Task to carry out: Begin at the line containing "Click the help question mark beside 税组合" and restate it and each line after it exactly, up to and including the last line below. Leave pictures out.

Segment Start: The data

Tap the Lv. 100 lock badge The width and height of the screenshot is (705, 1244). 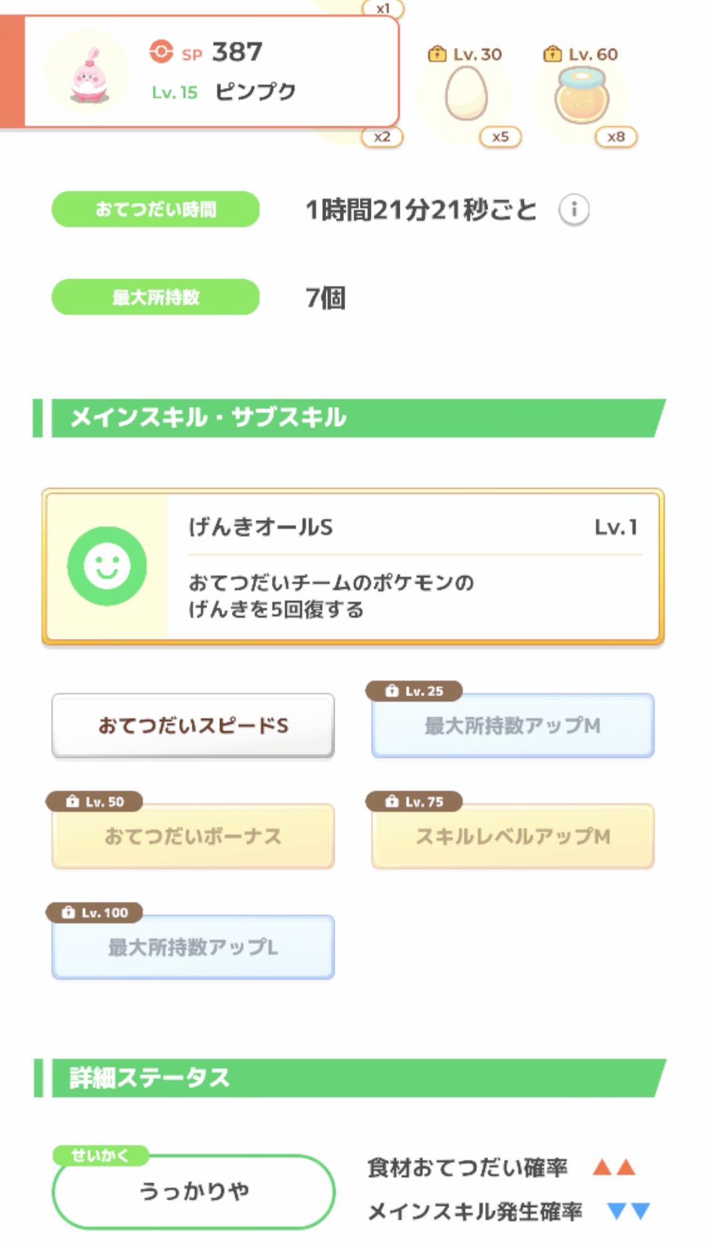click(x=95, y=913)
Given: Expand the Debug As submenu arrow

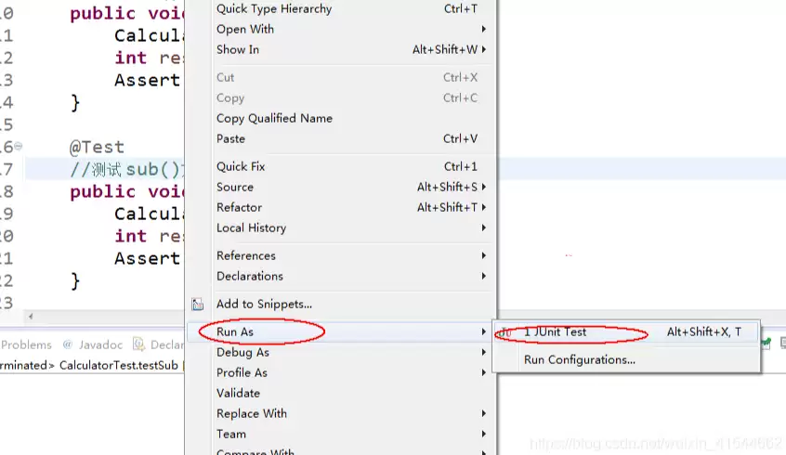Looking at the screenshot, I should point(484,352).
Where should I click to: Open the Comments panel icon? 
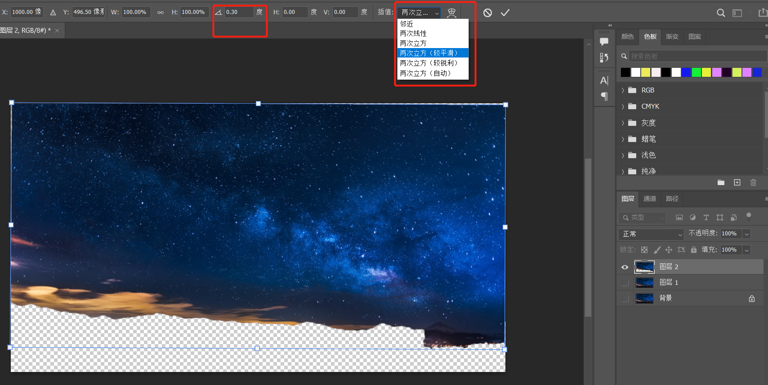(x=604, y=42)
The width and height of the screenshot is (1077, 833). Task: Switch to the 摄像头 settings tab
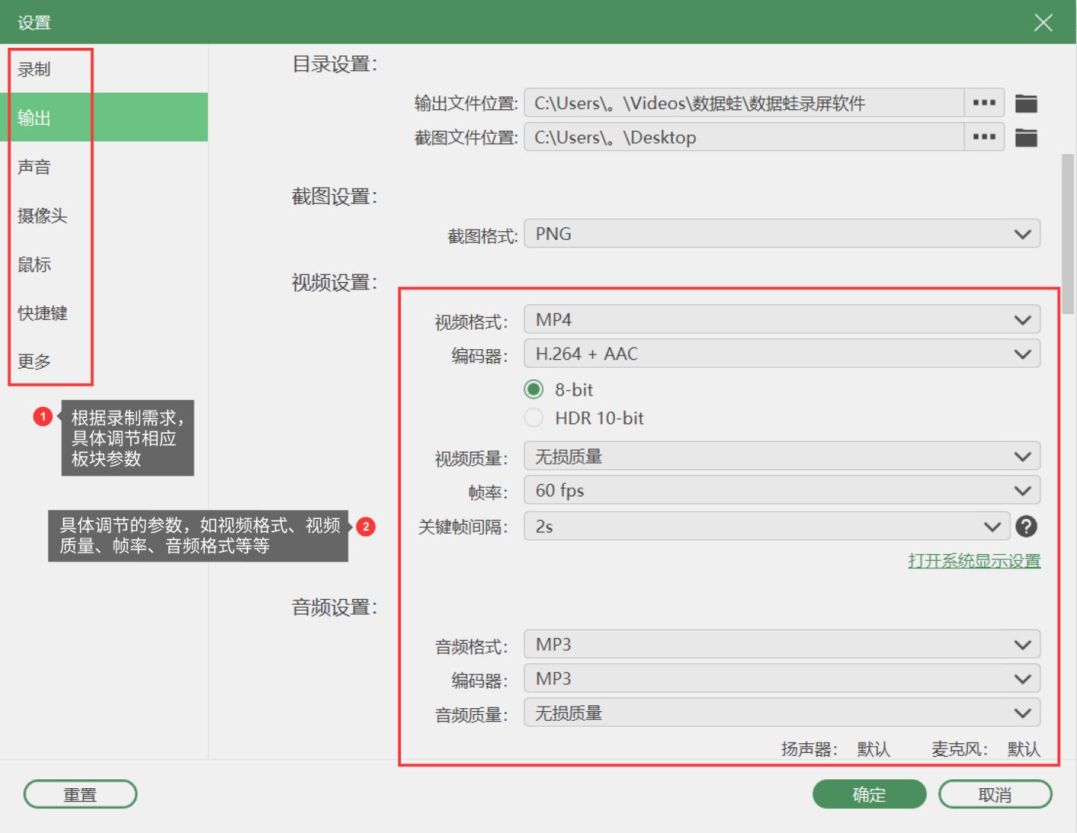pyautogui.click(x=41, y=215)
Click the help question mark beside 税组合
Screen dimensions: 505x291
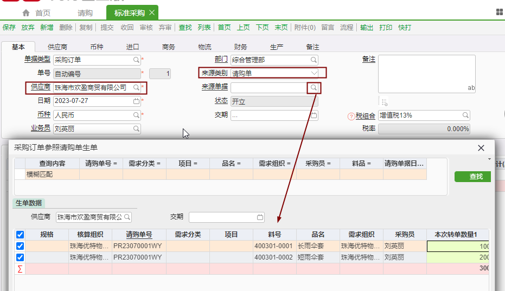[351, 115]
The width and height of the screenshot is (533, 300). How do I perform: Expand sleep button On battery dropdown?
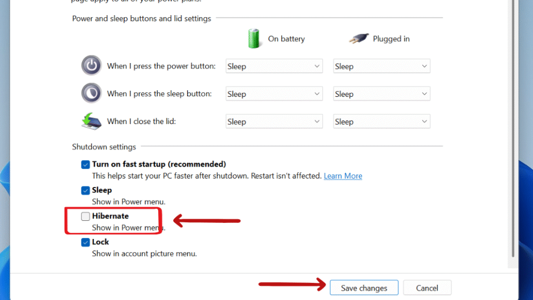[x=274, y=94]
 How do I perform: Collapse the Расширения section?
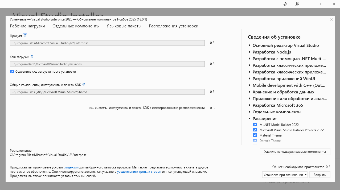point(249,119)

Segment End: The data

Problem solution:
Click the help question mark beside 税组合
Screen dimensions: 505x291
[351, 115]
The width and height of the screenshot is (533, 300). How do I perform: Expand sleep button On battery dropdown?
[x=274, y=94]
 How do I perform: Collapse the Расширения section?
point(249,119)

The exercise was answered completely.